For decades, lawyers, Judges and academics have debated whether there is, or should be, a duty of good faith implied in all contracts.
Last week, the Supreme Court of Canada, in its decision of Bhasin v. Hrynew, did not go so far as to find that a duty of good faith is an implied term of all contracts. However, the Court did take a significant step in that direction by ruling that the common law of contracts in Canada includes a legal “duty of honest performance” which the Court described as a manifestation of the “general organizing principle of good faith that underlies many facets of contract law”.
An obligation to act in good faith has been previously found to be an implied term of certain classes of agreements, such as insurance contracts (insurance companies have an obligation to deal with claims under an insurance policy fairly and in good faith) and employment contracts (employers are required to act in good faith in the manner of termination of employees).
The Court conducted a detailed review of good faith in the law of contracts not only in Canada but in other common law jurisdictions, including Australia, the United Kingdom and the United States. That review made it clear that Canada lagged behind other common law countries in clarifying the extent to which parties to contracts are required to act in good faith in their dealings with one another.

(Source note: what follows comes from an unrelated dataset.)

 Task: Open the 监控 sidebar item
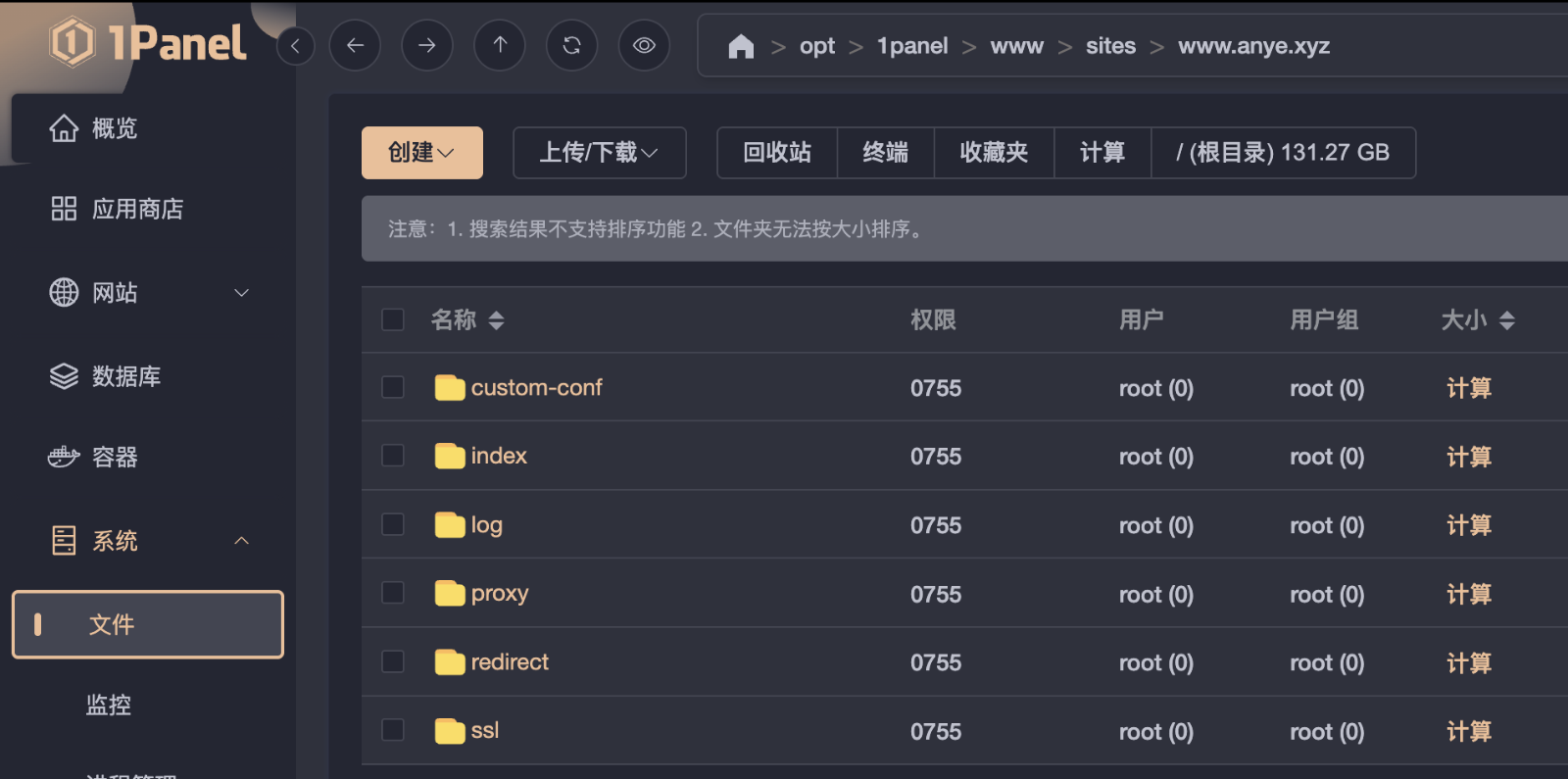click(x=108, y=705)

The Court noted (at paragraph 59) that Canadian law on this issue “is piecemeal, unsettled and unclear”.
Noting that “[c]ommercial parties reasonably expect a basic level of honesty and good faith in contractual dealings” (para. 60), the Court determined that the time had come to take two steps in the advancement of the law of contracts in Canada.

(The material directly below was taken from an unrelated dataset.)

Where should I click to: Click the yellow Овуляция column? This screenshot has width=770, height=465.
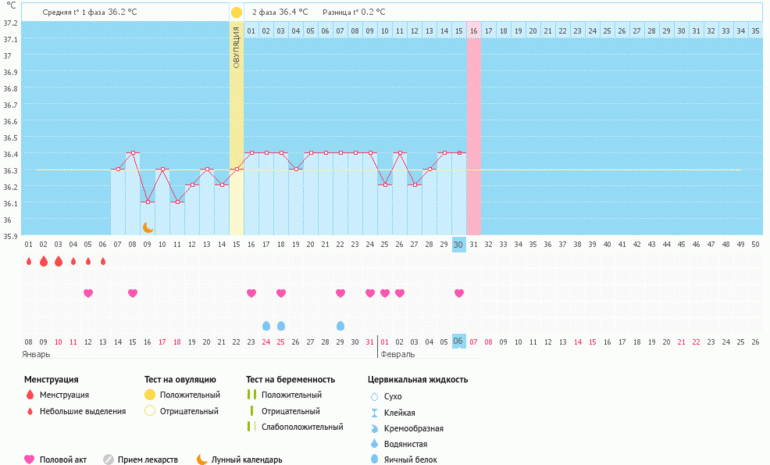point(236,130)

The first step, the Court ruled,
…is to recognize that there is an organizing principle of good faith that underlies and manifests itself in various more specific doctrines governing contractual performance. That organizing principle is simply that parties generally must perform their contractual duties honestly and reasonably and not capriciously or arbitrarily (para. 63).

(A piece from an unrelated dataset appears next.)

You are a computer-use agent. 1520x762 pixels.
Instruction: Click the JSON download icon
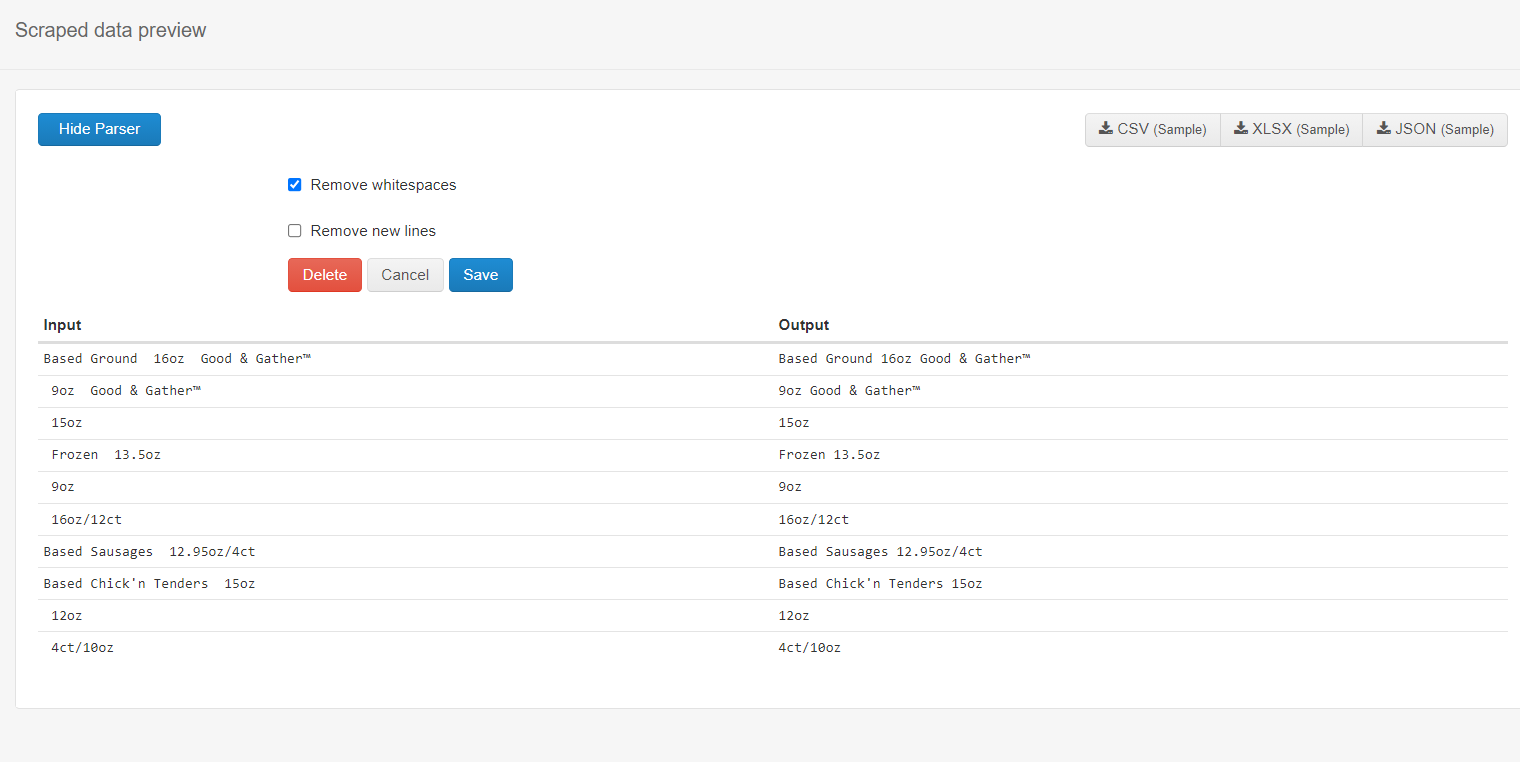[1384, 128]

This “organizing principle”, the Court explained, is not a “free standing rule”, but rather a standard that “underpins and is manifested in more specific legal doctrines and may be given different weight in different circumstances” (para. 64).
The second step, the Court found, was to find
…that there is a general duty of honesty in contractual performance. This means simply that parties must not lie or otherwise knowingly mislead each other about matters directly linked to the performance of the contract. This does not impose a duty of loyalty or of disclosure or require a party to forego advantages flowing form the contract; it is a simple requirement not to lie or mislead the other party about one’s contractual performance (para. 73).
Importantly, the Court noted that because the duty of honest performance “is a general doctrine of contract law that applies to all contracts, like unconscionability, the parties are not free to exclude it” (at para. 75). In other words, any provision in a contract that purports waive or eliminate this duty – for example: “the parties expressly agree that they do not owe one another a duty of honest performance” – will be of no legal effect.
That said, in a nod to the importance of the principle of freedom of contract, the Court ruled that parties will be permitted to establish terms “influencing the scope of honest performance in a particular context” provided that it doing so the parties “respect [the duty’s] minimum core requirements”. (at para. 77) What this means in terms of how far contracting parties can go in limiting or defining the scope of honest performance remains to be determined in future court decisions.
For my part, I question how far any business person will want to go in proposing a contract term designed to limit their obligation to be honest with the person they propose doing business with. Certainly, I expect we will find that those with significant bargaining power (like employers and large companies such as major telephone, cable and internet providers) may try to include limiting provisions in their standard contracts. Those companies will need to tread carefully, however, as I suspect the imbalance of bargaining power will be a significant factor the courts will consider in deciding whether any limit in the scope of the duty of honest performance sufficiently respects its “core requirements” and is therefore enforceable.